Copie di antichi splendori destano polemiche nel presente
Il progresso tecnologico e una migliore conoscenza della storia rendono sempre più possibile ricreare gli edifici e i tesori antichi. Ma occorre prestare attenzione a come definiamo il modo in cui le persone oggi e in futuro concepiscono il passato. La borsista di REPLICIAS Kalliopi Amygdalou, con il supporto del programma Marie Skłodowska-Curie, ha cercato esempi di riproduzioni storiche ad Atene in Grecia, a Skopje nella Repubblica di Macedonia del Nord e a Istanbul in Turchia. Ha osservato come la ricostruzione di edifici, tra cui il teatro nazionale e la Casa degli Ufficiali a Skopje, è integrata in altre opere di architettura revivalista che sono state compiute dal precedente governo, per ridefinire l’intera identità urbana della città. Amygdalou inoltre ha analizzato la ricostruzione di determinati edifici ottomani di Istanbul, tra cui la madrasa di Santa Sofia. Su scala minore, la ricercatrice ha osservato le copie di artefatti museali, come il sarcofago di Alessandro a Istanbul e la sua copia a Skopje e i marmi del Partenone a Londra e le loro copie ad Atene. «La ricostruzione crea nuovi argomenti e nuove prove basate su poche informazioni e quindi è molto soggetta a manipolazioni o distorsioni», ha scoperto Amygdalou. «È facile fare propaganda al grande pubblico rispetto al lavoro archeologico o di conservazione.
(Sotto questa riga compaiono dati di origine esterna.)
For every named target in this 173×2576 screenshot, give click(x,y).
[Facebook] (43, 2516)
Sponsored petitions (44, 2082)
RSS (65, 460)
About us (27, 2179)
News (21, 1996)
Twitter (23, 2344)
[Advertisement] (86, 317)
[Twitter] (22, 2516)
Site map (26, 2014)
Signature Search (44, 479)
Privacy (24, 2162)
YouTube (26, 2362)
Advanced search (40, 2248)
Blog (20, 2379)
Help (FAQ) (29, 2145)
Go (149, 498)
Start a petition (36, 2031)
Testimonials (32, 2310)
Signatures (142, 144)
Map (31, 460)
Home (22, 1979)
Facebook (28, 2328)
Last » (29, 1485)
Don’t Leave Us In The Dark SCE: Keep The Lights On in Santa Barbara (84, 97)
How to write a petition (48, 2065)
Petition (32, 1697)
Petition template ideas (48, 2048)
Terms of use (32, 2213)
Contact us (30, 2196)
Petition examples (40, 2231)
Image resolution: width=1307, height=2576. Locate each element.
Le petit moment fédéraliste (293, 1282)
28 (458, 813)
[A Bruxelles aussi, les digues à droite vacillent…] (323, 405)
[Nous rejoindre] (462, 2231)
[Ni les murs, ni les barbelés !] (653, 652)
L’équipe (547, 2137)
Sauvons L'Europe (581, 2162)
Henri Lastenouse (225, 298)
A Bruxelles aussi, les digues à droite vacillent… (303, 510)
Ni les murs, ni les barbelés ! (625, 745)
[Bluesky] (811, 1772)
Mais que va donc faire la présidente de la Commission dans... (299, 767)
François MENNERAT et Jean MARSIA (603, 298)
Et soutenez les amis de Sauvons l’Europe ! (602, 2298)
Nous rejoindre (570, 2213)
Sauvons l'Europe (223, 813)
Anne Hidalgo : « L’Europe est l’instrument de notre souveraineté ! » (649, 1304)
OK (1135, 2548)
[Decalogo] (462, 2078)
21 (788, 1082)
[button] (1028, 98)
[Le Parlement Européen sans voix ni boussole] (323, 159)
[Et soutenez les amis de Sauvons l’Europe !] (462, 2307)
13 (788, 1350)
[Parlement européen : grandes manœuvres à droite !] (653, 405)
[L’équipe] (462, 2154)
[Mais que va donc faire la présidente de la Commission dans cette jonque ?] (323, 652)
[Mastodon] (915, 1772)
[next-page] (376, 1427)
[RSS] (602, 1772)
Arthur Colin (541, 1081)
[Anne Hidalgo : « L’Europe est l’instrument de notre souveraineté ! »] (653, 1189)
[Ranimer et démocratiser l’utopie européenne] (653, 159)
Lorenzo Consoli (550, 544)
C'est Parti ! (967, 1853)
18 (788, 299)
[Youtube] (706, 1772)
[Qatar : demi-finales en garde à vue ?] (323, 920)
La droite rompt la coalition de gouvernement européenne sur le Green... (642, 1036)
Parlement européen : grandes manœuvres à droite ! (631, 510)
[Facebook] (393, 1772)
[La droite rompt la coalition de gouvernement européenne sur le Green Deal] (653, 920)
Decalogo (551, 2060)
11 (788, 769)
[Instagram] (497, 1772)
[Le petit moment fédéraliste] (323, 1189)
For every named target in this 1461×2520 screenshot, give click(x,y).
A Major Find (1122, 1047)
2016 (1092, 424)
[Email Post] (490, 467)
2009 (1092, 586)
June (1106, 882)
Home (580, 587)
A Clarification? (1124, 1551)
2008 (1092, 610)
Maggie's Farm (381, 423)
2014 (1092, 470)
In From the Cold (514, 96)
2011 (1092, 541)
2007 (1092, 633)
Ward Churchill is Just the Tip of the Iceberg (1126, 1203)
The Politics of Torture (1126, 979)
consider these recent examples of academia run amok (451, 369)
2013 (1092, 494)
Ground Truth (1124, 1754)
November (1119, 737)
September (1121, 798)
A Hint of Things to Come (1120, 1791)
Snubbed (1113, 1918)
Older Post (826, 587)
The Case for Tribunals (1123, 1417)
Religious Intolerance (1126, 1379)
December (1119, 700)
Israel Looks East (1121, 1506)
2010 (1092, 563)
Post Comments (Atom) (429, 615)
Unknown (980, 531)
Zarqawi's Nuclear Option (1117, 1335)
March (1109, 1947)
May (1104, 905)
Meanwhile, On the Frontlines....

Pertanto è più utilizzabile nelle mani di politici populisti, molti dei quali oggi sono al potere».
Politica identitaria
Amygdalou ha studiato il rapporto tra architettura e costruzione della nazione nell’Europa sudorientale, ma è stato quando viveva in Turchia nel 2013 durante le proteste del parco Gezi che ha iniziato a notare come le copie diventavano parte dei dibattiti sull’identità. Nelle proteste, diffuse in tutta la Turchia, morirono almeno otto persone e 8 000 furono ferite, secondo un’associazione di medici turchi citata nel quotidiano The Guardian. La scintilla fu la ricostruzione della caserma ottomana di piazza Taksim a Istanbul, ricorda Amygdalou: «Questo è stato il primo esempio che mi fece riflettere su cosa significa ricostruzione per entrambi i sostenitori e gli oppositori. Dal canto suo la Grecia, il mio Paese, si trovava in un’accesa controversia con la Macedonia del Nord sulla proprietà del patrimonio degli antichi macedoni». Supervisionata presso la Fondazione ellenica per la politica estera ed europea da Thanos Veremis, professore emerito di storia politica all’Università di Atene, Amygdalou ha effettuato il lavoro sul campo, intervistato architetti e restauratori, ed esaminato archivi. La ricercatrice ha deciso di esplorare la politicizzazione di copie in una regione in cui imperi come quello macedone, romano, bizantino e ottomano sono stati sostituiti da Stati-nazione, a loro volta coinvolti in periodi di crisi. Le scoperte di Amygdalou su Skopje hanno fatto parte di un’esposizione ad Atene di cui è stata la co-curatrice, intitolata «The Future as a Project, Doxiadis in Skopje», e che è stata citata in un documentario. Il patrimonio non può essere mai neutrale; la politica sarà sempre coinvolta, ha concluso il progetto REPLICIAS, ma dovrebbe essere trattato e dibattuto in modo trasparente, con il coinvolgimento di personale qualificato. La ricercatrice menziona le linee guida della Carta di Venezia riguardo ricostruzioni accettabili e significative e cita come buoni esempi la Frauenkirche a Dresda, in Germania, e il ponte di Mostar in Bosnia. «Gli standard sono rigorosi come per uno scavo archeologico e il processo può durare molti anni. Non è pensato per essere completato in tempo per un consumo visivo sui manifesti politici», conclude Amygdalou.